A mother of three living in Machakos, 40 miles from Nairobi, Kenya, Jane was kicked off her family land when her father remarried. She had a steady income from her small business operating a school canteen and selling seeds, but her new circumstances forced her to rent a single room near a market. She was determined to have her own land and provide a better environment for her children.
In 2015, she heard about the Nyumba Smart Loan, the Kenyan Women Financial Trust’s first housing microfinance loan, developed by BAUA. After being quickly approved for a loan of 200,000 Kenyan shillings ($1,973) to construct her own home, she received guidance on how to plan and budget the project, select materials, choose, and contract a tradesman. Within weeks of approval, work had begun.
She said that the key outcome of building her own home, following the rejection by members of her family, was that she now felt like a “strong woman.”
“I am very happy,” she said. “I would urge banks to give women more loans to allow them to build themselves, as well as to educate them on housing microfinance.”
Jane’s experience and her hopes for the future reflect the success of BAUA. More than 35,000 clients have taken up the Nyumba Smart loan in the last two years — a huge achievement compared with the mortgage market, that in the past decade has only disbursed 23,000 conventional mortgages in Kenya.
In just three years since the loans were launched in the two East African countries, the BAUA project has supported 57,932 low-income households — some 289,000 people. Nearly $44 million in loans has been issued, all provided by six local financial institutions. International donors did not lend a cent — the Mastercard Foundation contributed $6.6 million to research, product design, and implementing the pilots that led to bringing the loan products to market, with Habitat’s Terwilliger Center providing the technical knowledge and expertise in housing and microfinance.
“To make the most of the potential offered by housing microfinance, investors need to be more committed to a long-term horizon for returns and to social impact investing.”—
What’s more, the loans have shown to outperform other mainstream products the financial institutions are offering. The Nyumba Smart Loan has shown the lowest levels of portfolio arrears of any KWFT product.
The BAUA project has clearly demonstrated that there is demand for housing microfinance among families or individuals earning as little as $5 a day. However, more perseverance from financial institutions and commitment from donors and investors is needed before housing microfinance can reach the mainstream — a goal that Habitat’s Terwilliger Center and the Mastercard Foundation believe is perfectly attainable.
We think take-up of loans could double over the next five years, and that the financial sector is faced with a viable business opportunity.
Barriers to expansion
If financial institutions are to expand housing microfinance loans to meet demand, however, several barriers exist. Firstly, there is a lack of institutional knowledge assessing the demand to design adequate housing products, which differ from traditional microfinance products. There is also a lack of adequate capital, and a lack of diversity in the funding of these loans.
Equity is the most broadly used source, followed by international borrowing, but the use of grants is limited compared to traditional microfinance.

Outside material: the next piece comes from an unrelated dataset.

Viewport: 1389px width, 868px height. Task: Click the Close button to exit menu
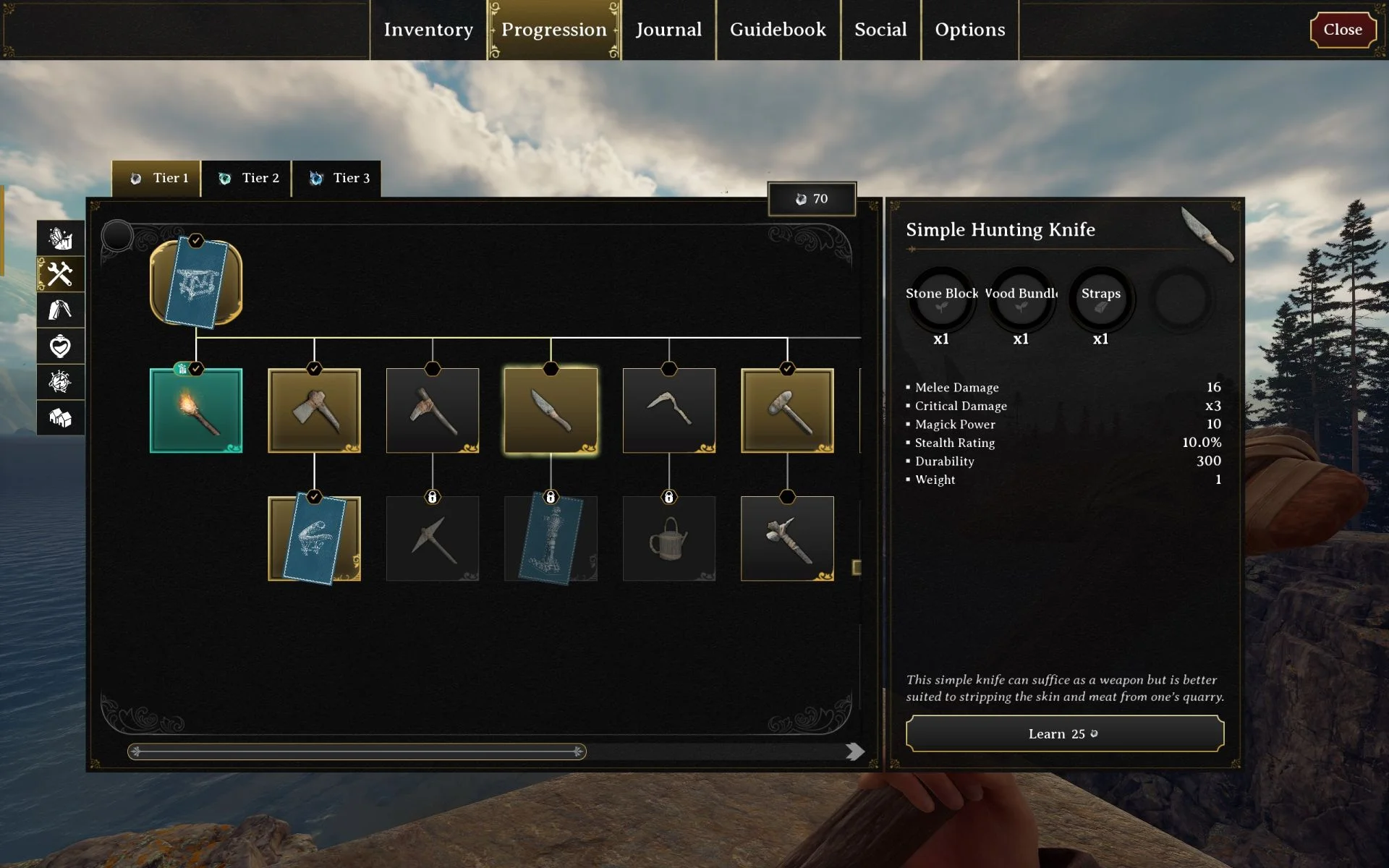1343,29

Many traditional microfinance institutions in Africa find it challenging to think of expanding their product suite beyond short-term, working capital for enterprise needs.

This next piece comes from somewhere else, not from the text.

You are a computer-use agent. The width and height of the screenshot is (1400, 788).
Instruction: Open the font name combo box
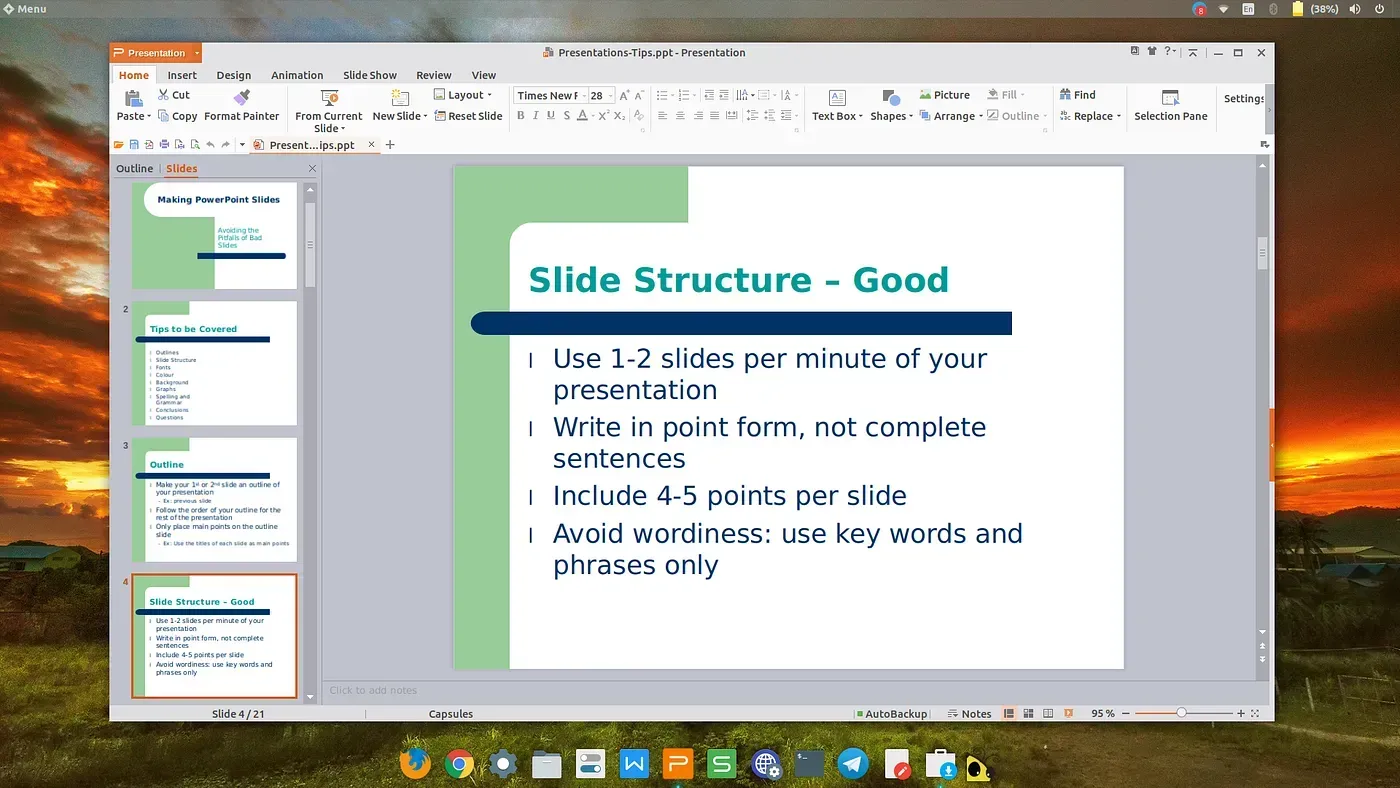tap(548, 96)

The financial sector faces continual pressure to demonstrate results and returns in the short term. A nonmortgaged product such as housing microfinance may require a longer, break-even horizon than other products. There may be capital constraints faced by financial institutions on investing heavily in a housing microfinance portfolio, particularly because loan tenure may be longer. Funding a portfolio not only through a financial service provider’s own liquidity and deposit base, but also through external investors, will make the choice easier.

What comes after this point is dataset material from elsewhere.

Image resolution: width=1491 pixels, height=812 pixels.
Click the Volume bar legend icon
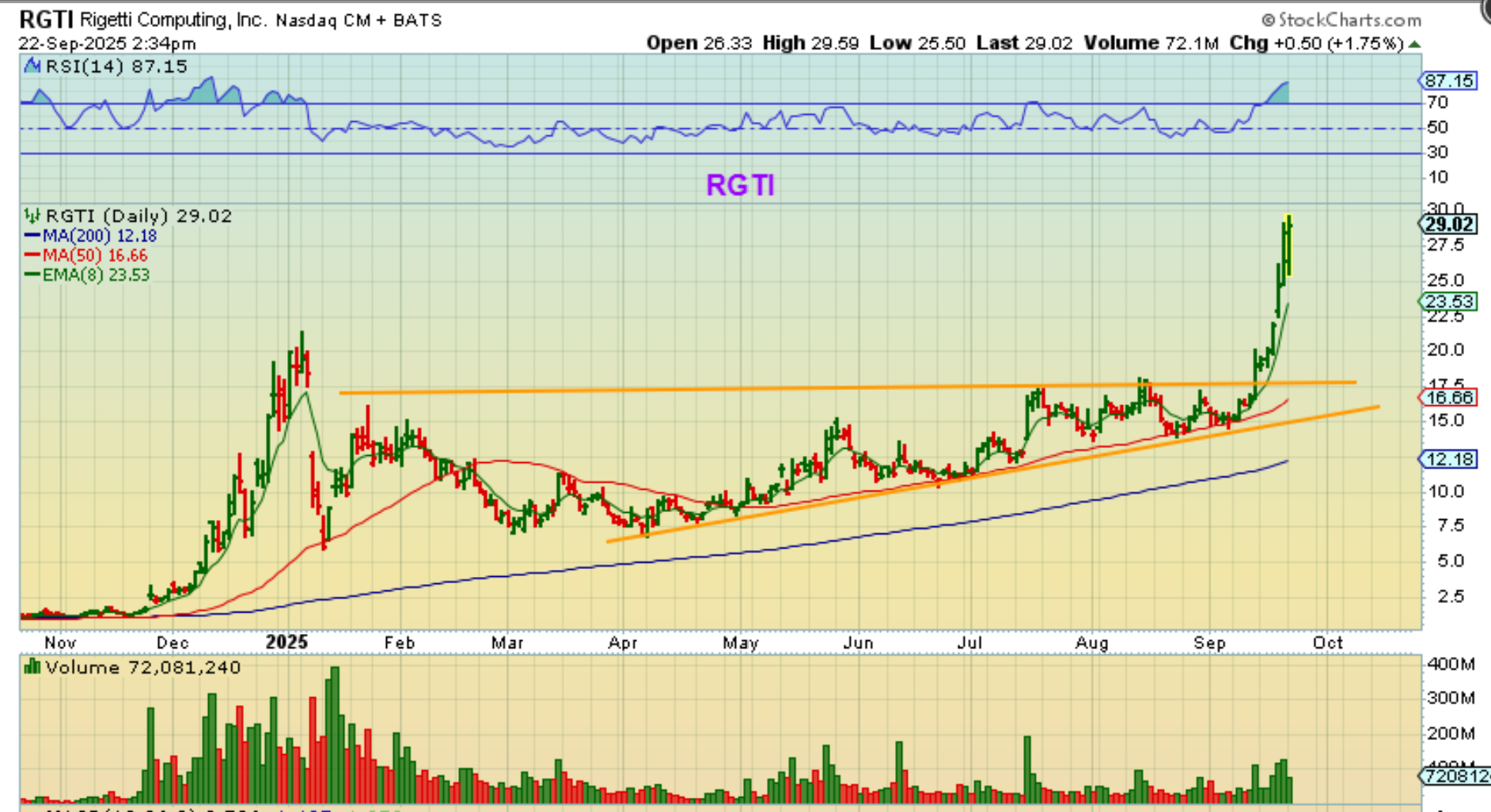[x=32, y=667]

The conditions to introducing housing microfinance need a fair wind, as the BAUA project partnership discovered in Ghana. Launched in the middle of the current decade, as Ghana’s seemingly stable economy began to weaken, the Ghanaian cedi devalued and interest rates skyrocketed. Nearly one year into implementation, the borrowing rate for financial service providers was 38 percent and growing, and the housing microfinance product was simply not feasible, given soaring costs.
Breaking down the barriers
To make the most of the potential profit offered by housing microfinance — which according to the recent research by Habitat’s Terwilliger Center could be similar, or even higher than mainstream microfinance products, as highlighted in the McKinsey report — investors need to be more committed to a long-term horizon for returns, and to social impact investing. They also need to understand their risks and costs, and fully appreciate market evolution and trends. They might need to think more creatively about how to better leverage local currency and local liquidity in banking and in pension sectors.
Blended capital is also important if we want to encourage the adoption of housing microfinance as a relevant product in financial institutions’ overall portfolios. Within markets, there are institutions ready to take the risk and act as market leads, but adequate funding to support the introduction of such loans is required.
More donor support is likely to be needed for microfinance products’ design and piloting phases. The effectiveness of such support has been shown by an earlier project launched in 2009, in Peru, with support from the Inter-American Development Bank, or IDB. Mibanco, a Peruvian microfinance bank, developed the housing microfinance product Micasa, with grant funding from IDB and technical assistance from Habitat’s Terwilliger Center. The pilot project reached close to 1,500 clients in the first year and has grown significantly — it has now reached more than 201,000 clients, disbursing approximately 16,000 loans a month.
Proper knowledge of the demand, and training Mibanco’s staff on how to design and sell the new loan was as a key outlay before the launch. Doing the same elsewhere will help convince institutions that new products can be marketed successfully.
The groundwork that was a fundamental element of BAUA, and which built on Micasa, developed tools and approaches that can be replicated elsewhere. This includes: Properly understanding your customers and their needs and aspirations, appreciating the local market, finding a competitive position, and knowing the broader housing sector.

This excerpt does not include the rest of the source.